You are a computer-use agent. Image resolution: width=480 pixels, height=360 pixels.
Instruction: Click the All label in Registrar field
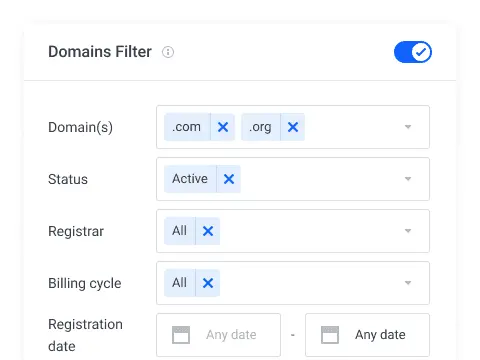pyautogui.click(x=179, y=231)
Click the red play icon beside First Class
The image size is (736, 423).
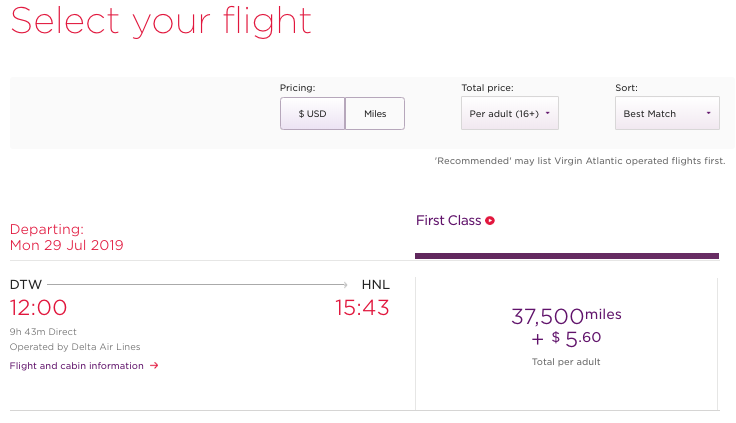[x=490, y=221]
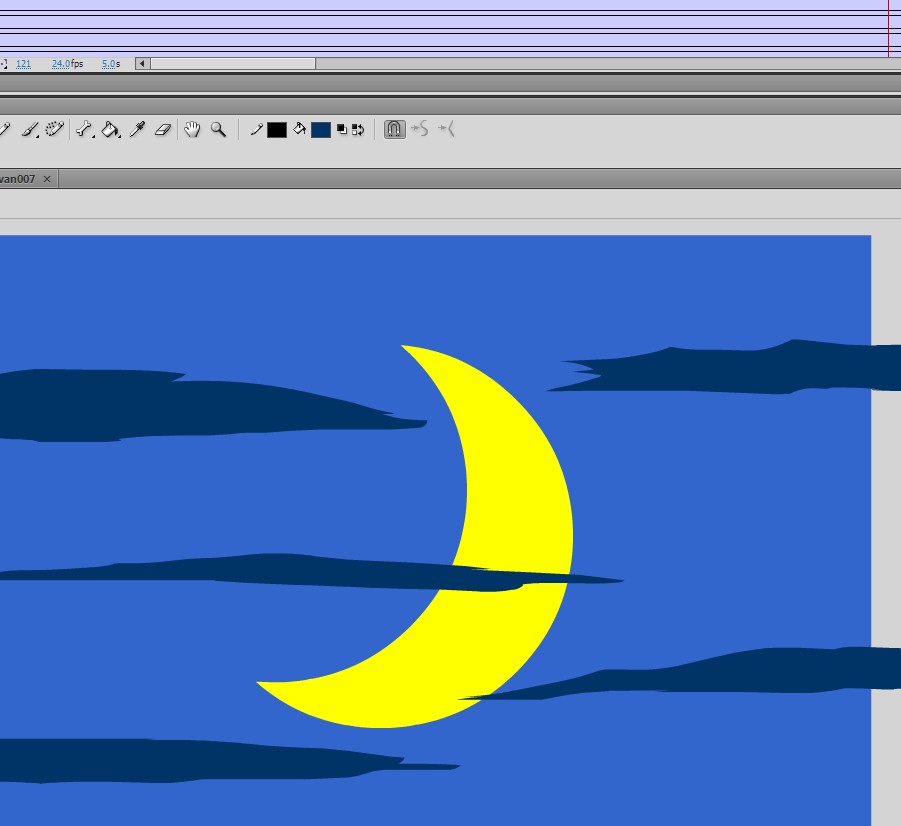
Task: Click the Smooth option icon
Action: click(x=420, y=129)
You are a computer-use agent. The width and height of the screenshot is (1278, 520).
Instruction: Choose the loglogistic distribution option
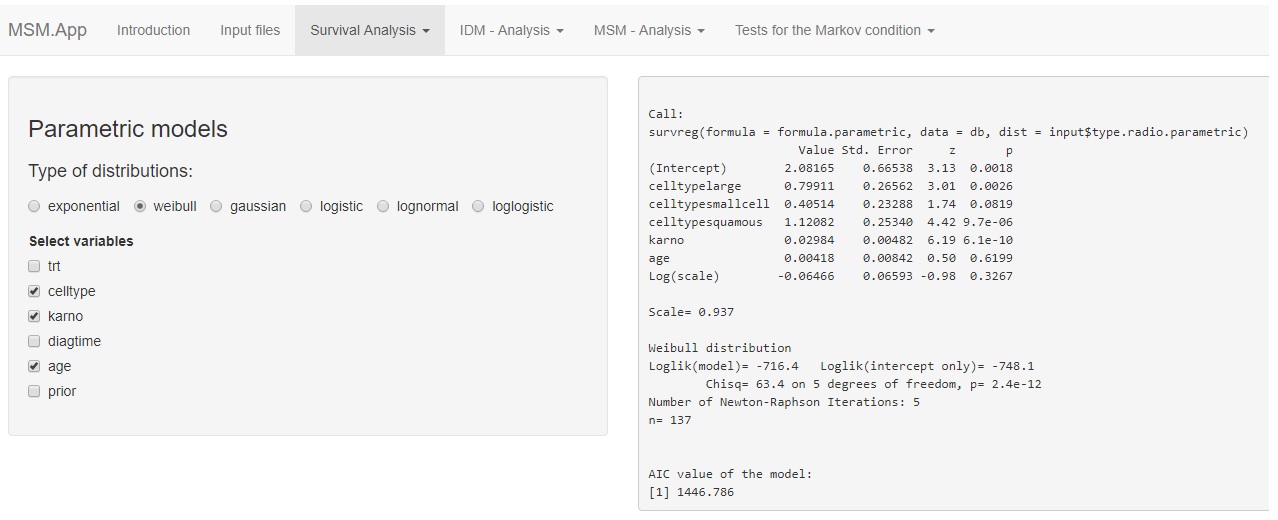coord(478,206)
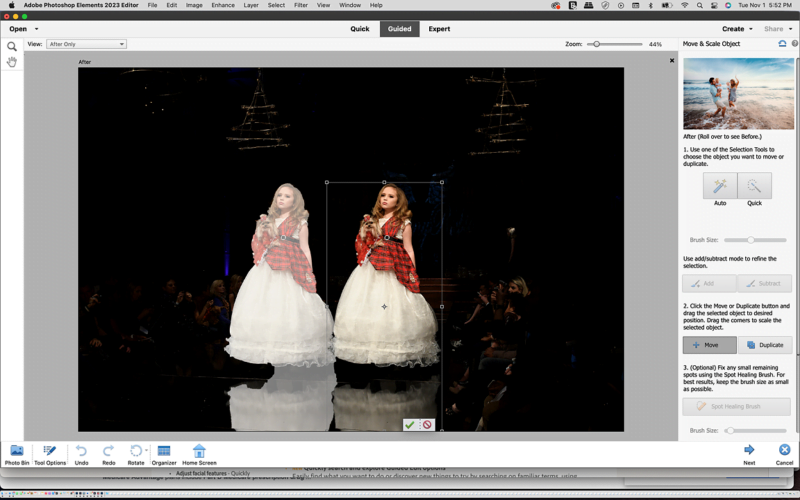Choose the Quick selection tool
This screenshot has height=500, width=800.
point(754,186)
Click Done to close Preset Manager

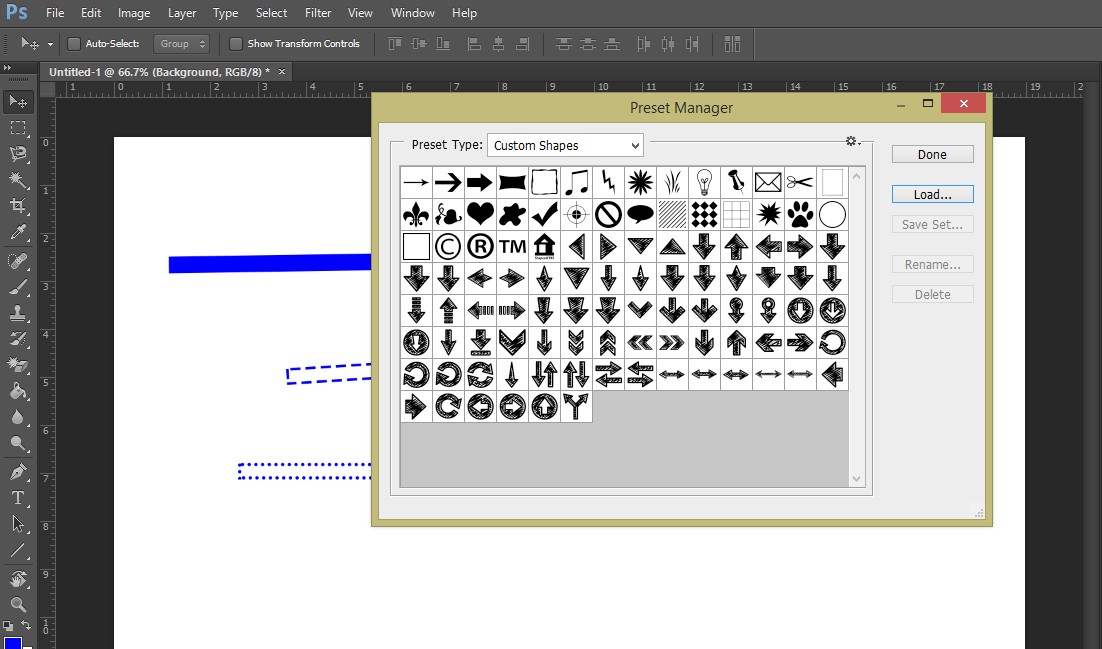(931, 153)
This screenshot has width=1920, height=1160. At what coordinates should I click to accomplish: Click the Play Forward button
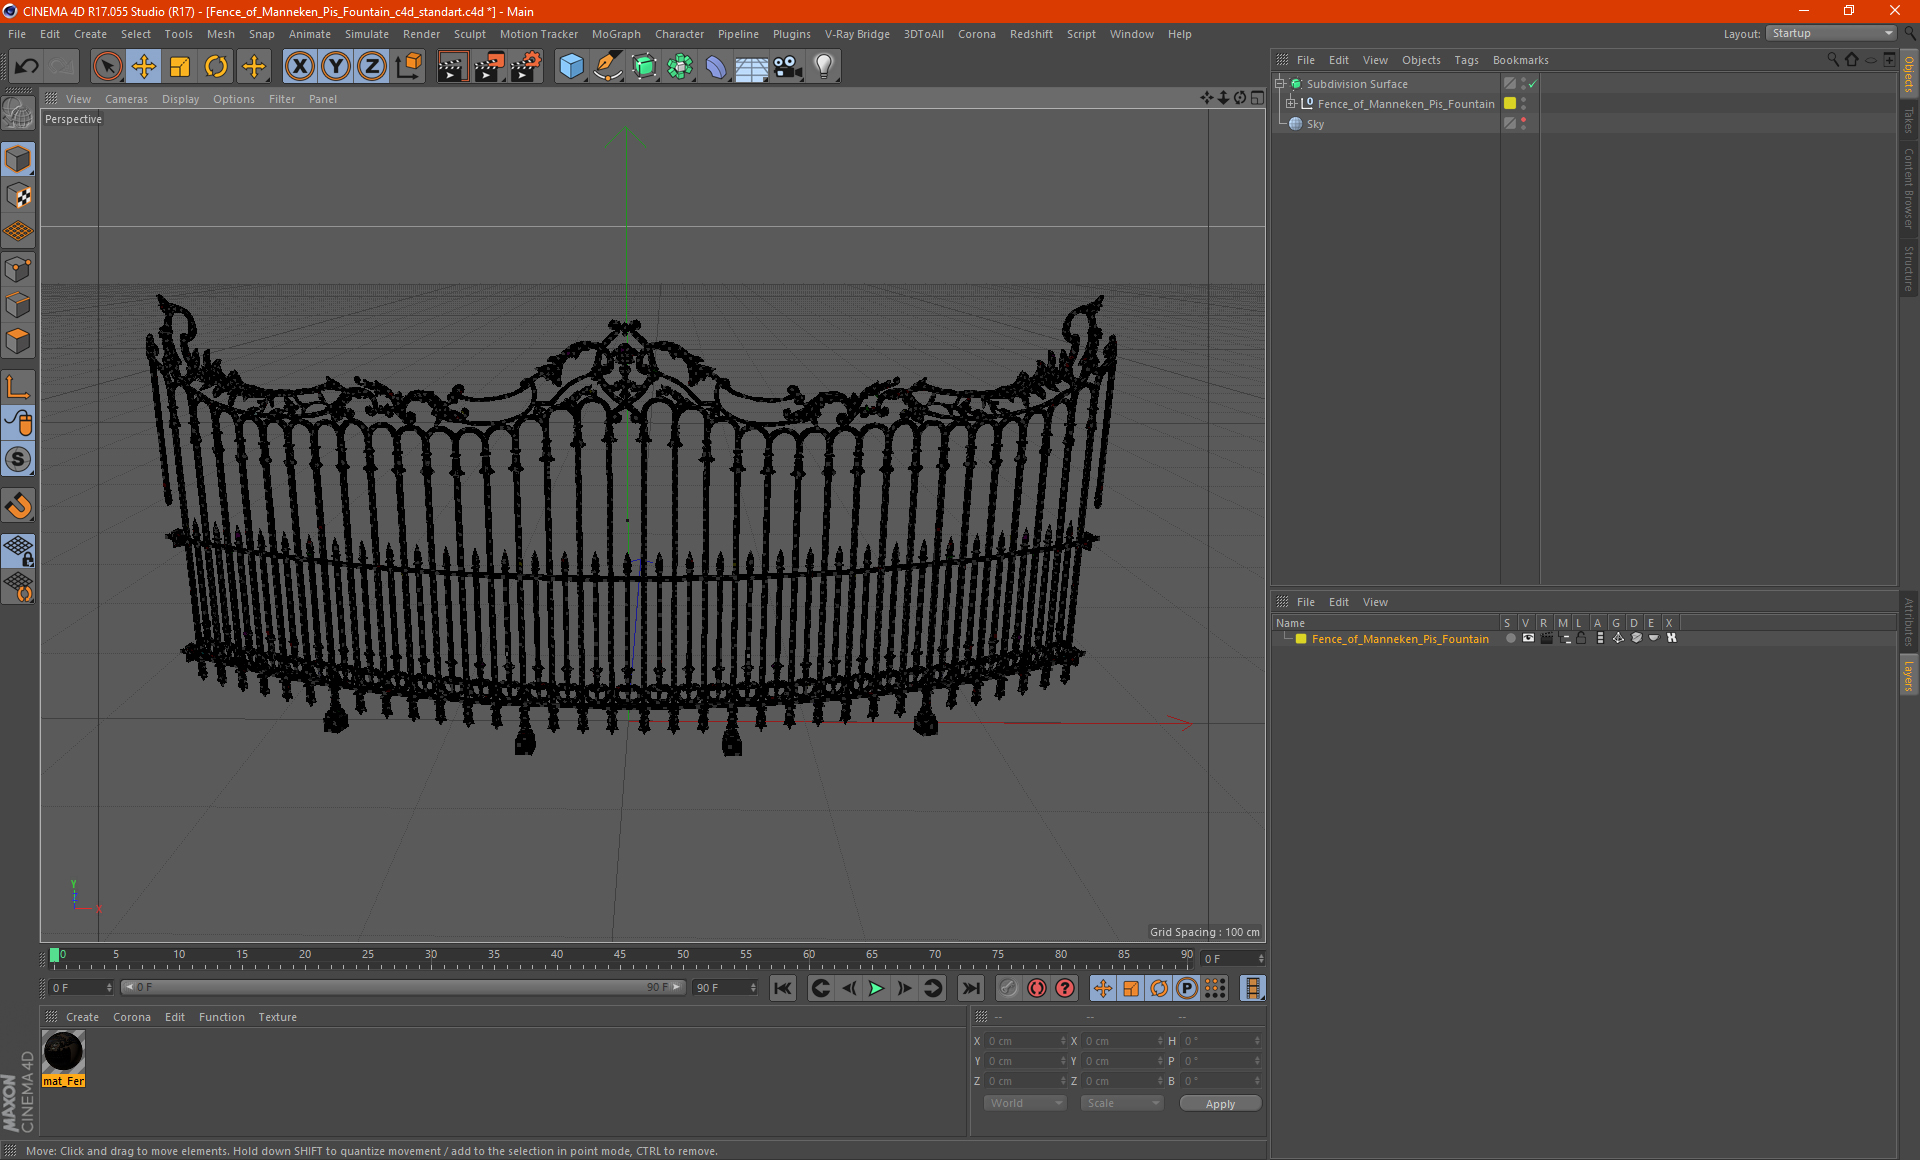pyautogui.click(x=876, y=987)
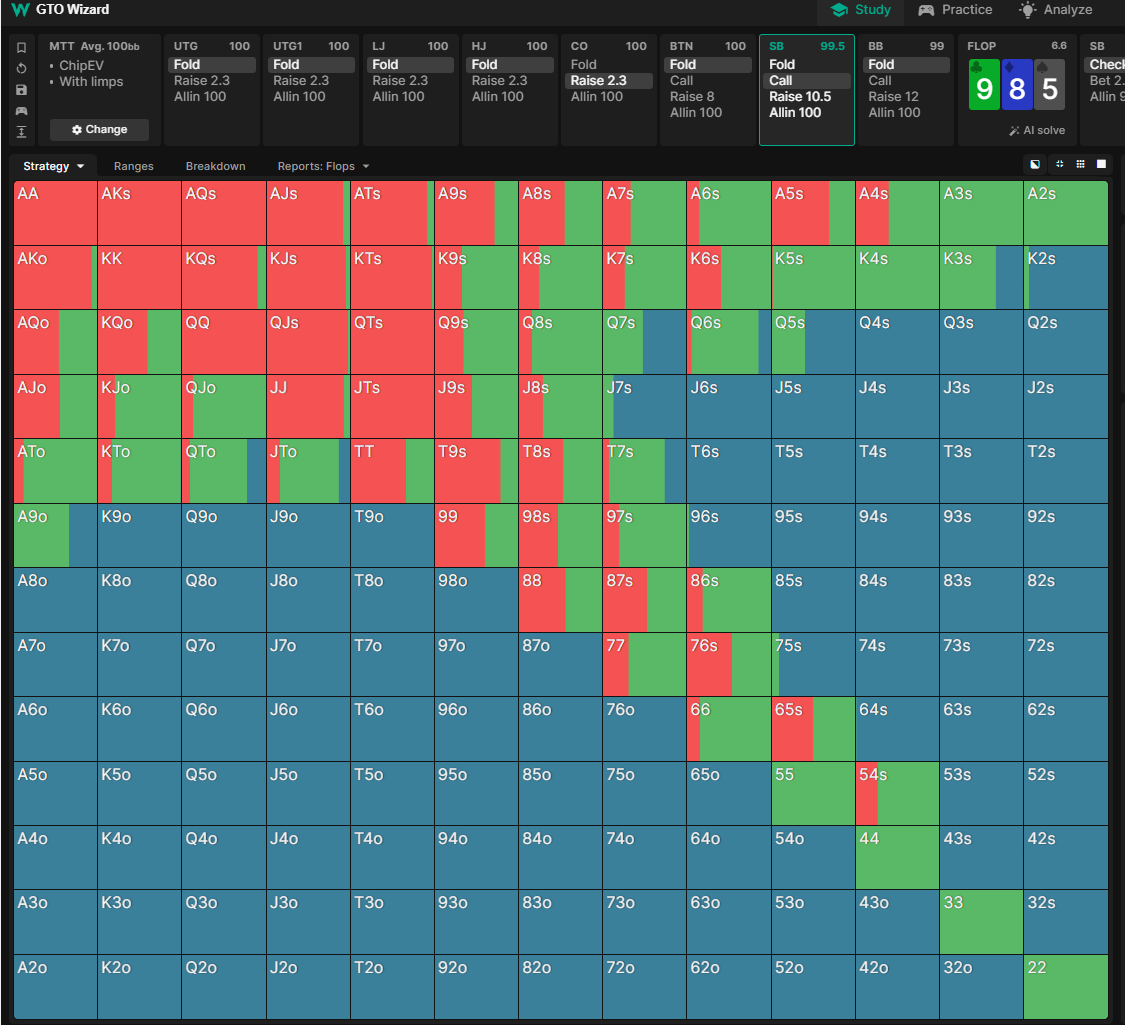Click the bookmark icon in left sidebar
Image resolution: width=1125 pixels, height=1025 pixels.
(x=22, y=47)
──────
(PROBLEM TO SOLVE)
Every line in the data above that contains "agent" needs to be copied.

(YOUR SOLUTION)
You are a computer-use agent. Image resolution: width=480 pixels, height=360 pixels.
You are a computer-use agent. The width and height of the screenshot is (1278, 520).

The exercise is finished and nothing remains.